# need help..it's purely physical



## scooter2177

Hi..I been married 25 yrs...in oct 2011 i filed for divorce from husband...his drinking has beena huge issue for a long time...he has even brought 1 woman home to drink and smoke pot with...on 2 occasions over ththe yrs...we have 2 girls 15 and 13... ...but the reason i decided to file..(too late in my opinion) was last straw... i met another man.... im attracted to him...he's attracted to me...nobody has laid a hand on each other...i would enevr do that...field fr divorce in oct 2011... abig issue was where we were living...husband came to me and said he would work on our marriage w/ me...and we have reconcilied w/the house on the market...i know thats not the whole answer...but..im confused..i guess i have several questions:

he says he loves me but i feel liek its purely physcial; he will just sit around and rub me...makes me feel shallow and cheap; like a stripper; ive told him this and he doesnt seem to get it

also in the brief time i tried to sleep in guest bedroom...he would show up in the middle of the night..i would wake up to him rubbing me...(not inappropriately, but...) i think hes seveerly codepepndent..now..for like last6 months hes been trying alot to improve himself; i asked him to quit drinking he said no...he woudl cut back tho...
i feel like iev created this mess..of course the kids were devastated when i told them we were going to get divorced...

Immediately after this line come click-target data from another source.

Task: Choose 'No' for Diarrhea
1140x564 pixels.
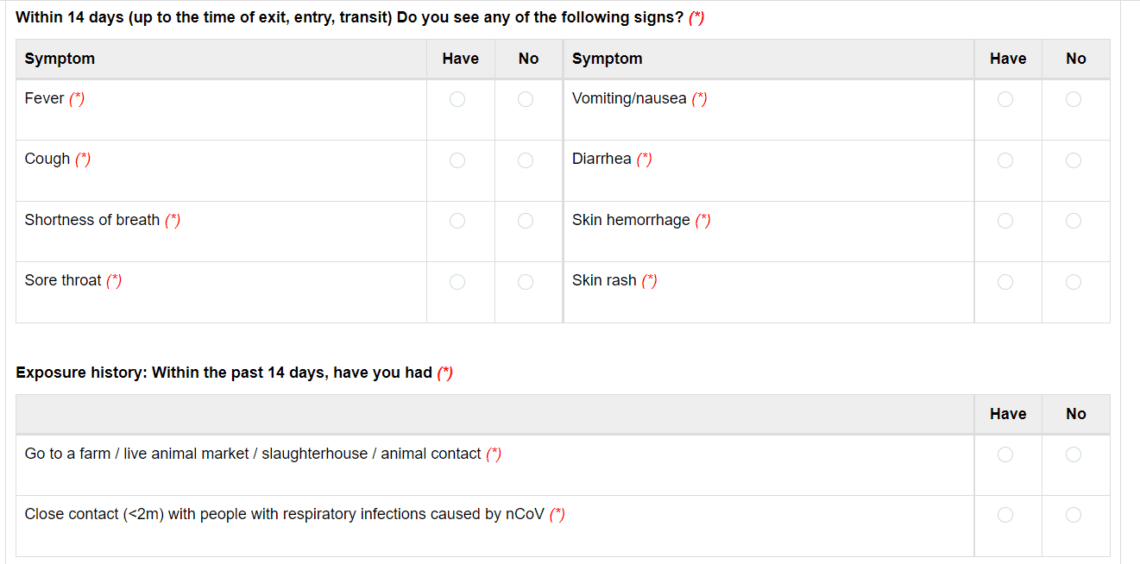Action: point(1073,160)
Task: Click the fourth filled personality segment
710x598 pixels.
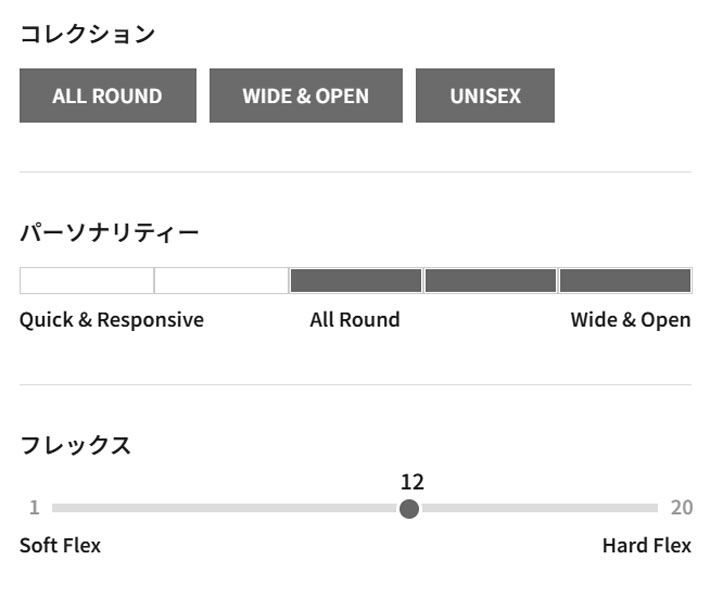Action: (490, 281)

im confused..i have a p/t job (i love it, its just crappy pay) no family to live with..how do i start to separate myself from him...

any suggestion woudl be appreciated...

thanks


----------



## Stonewall

first off, you did not creat the mess. His drinking is a choice he made and apparently continues to make. 

What do you mean by rubbing you? I'm a little confused on that one. do you mean affectionately or is he truing to get busy?


----------



## TBT

I feel for the misery you must be living in as your post sounds as if you are feeling lost and alone.His continued drinking has only left you to try to hold your marriage together,so if he doesn't stop why should you bother with such a lonely soul sucking battle.This is one life we all get and you deserve to be happy.

No matter what your daughters may say I know from experience that they feel the effects of his drinking,so just make sure they know that no matter what happens that you love them and will always be with them.

If he does truly wants help and you find you want to reconcile places like AA and Al-Anon can offer support.If this isn't what you want than tell him honestly and do what you need to separate.

Don't know if this has helped much.Don't be afraid of changes and please don't feel all alone.Hug your kids,and from one who has been where they are I'll surely keep you all in my prayers.


----------



## scooter2177

by rubbing i mean rubbing w/ his hands...my breasts...heading down towards pants...groping...


----------



## NotSoSureYet

"I been married 25 yrs...in oct 2011 i filed for divorce from husband...his drinking has beena huge issue for a long time.....but the reason i decided to file..(too late in my opinion) was last straw... i met another man.... im attracted to him...he's attracted to me...nobody has laid a hand on each other...i would enevr do that..."
Exactly me, except make the 25 yrs to 5 yrs

I think having the house on the market is the biggest step. Once that's gone, you will have a lot of stress taken away. 
I am so afraid that I will be you in 20 years. I have a very similar situation but it's only been 5 years, 1 child. I decided my daughter & I had to get away before it got too far. Now my H wants to change and slow the drinking, but I feel like it doesn't matter now. I left 8+ months ago and just 2 weeks ago, he said he wanted to stop.


----------